Shortlisted for the 2012 Man Booker Prize
A Flavorwire Top 10 “Must Read” for December 2012
A New York Times Editor’s Choice


Along comes Zachary . . . the corridor is narrow–ten feet at most–yet none of the human traffic thus far has detained him until now–when he is fixated by one transfixed. It is a patient–a woman, an old woman . . . a very old woman, so bentso kyphotic, that upside down she faces the sagging acrylic belly of her own cardigan and vigorously assents to it. This is all that Busner can see: the back of her nodding-dog head, the whitish hair draggling away from two bald patches—one at the crown, the second a band across the rear of her cranium. At once, he thinks of twitchers he has seen on his chronic ward, screwing their heads into the angle between the headrest and the back of their allotted armchair–twitchers, wearing themselves away as opportunity hammers away at the inside of the television screen and applause comes in monotonous waves. She is at once a long way off and close enough for him to manhandle.

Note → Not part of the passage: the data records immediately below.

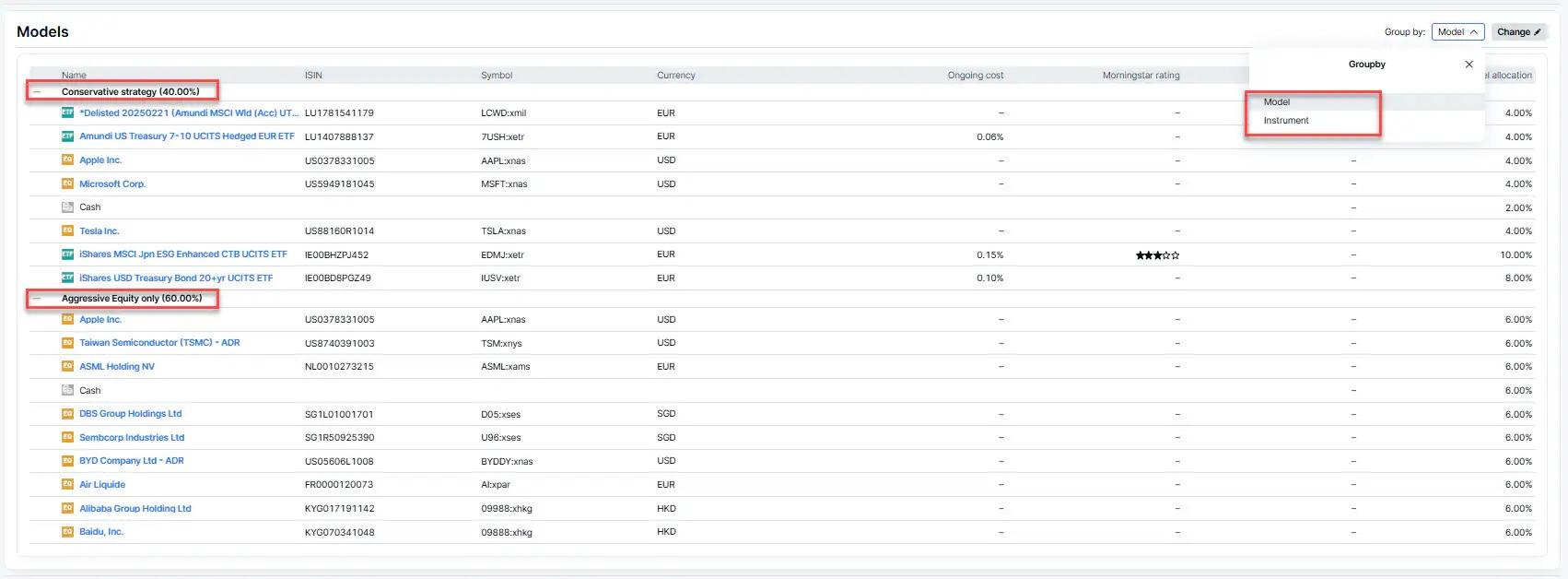Collapse the Aggressive Equity only group
Viewport: 1568px width, 579px height.
pyautogui.click(x=37, y=299)
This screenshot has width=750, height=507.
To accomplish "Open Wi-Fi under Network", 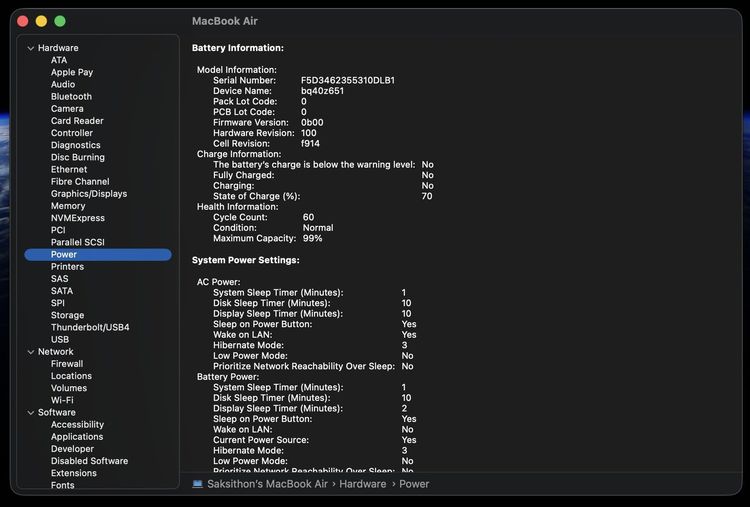I will 62,400.
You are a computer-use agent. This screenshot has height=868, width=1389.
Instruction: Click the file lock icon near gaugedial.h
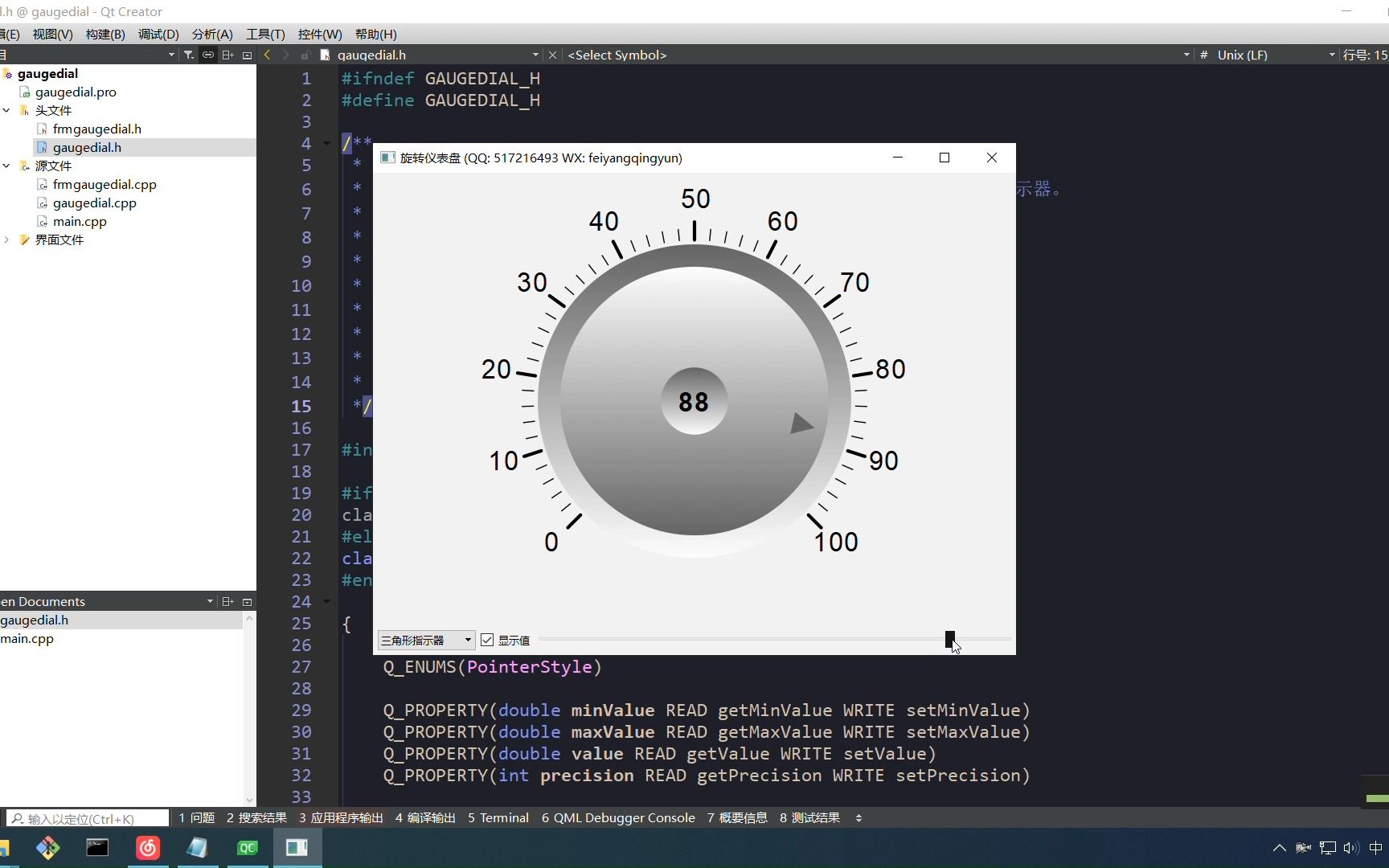pos(305,55)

After the eruptions—and there are many lifetimes of afterwards—it settled down on him, an understanding soft and ashy, that all the important relationships in his life—with his Uncle Maurice, with Alkan, with Sikorski and the other Quantity Theorists, with his wives—definitely with his children–were like this: fondling familiar, their breath in my nostrils caries-sweet, sugar-sour—yet also radiophonically remote, their voices bleeping and blooping across the lightyears.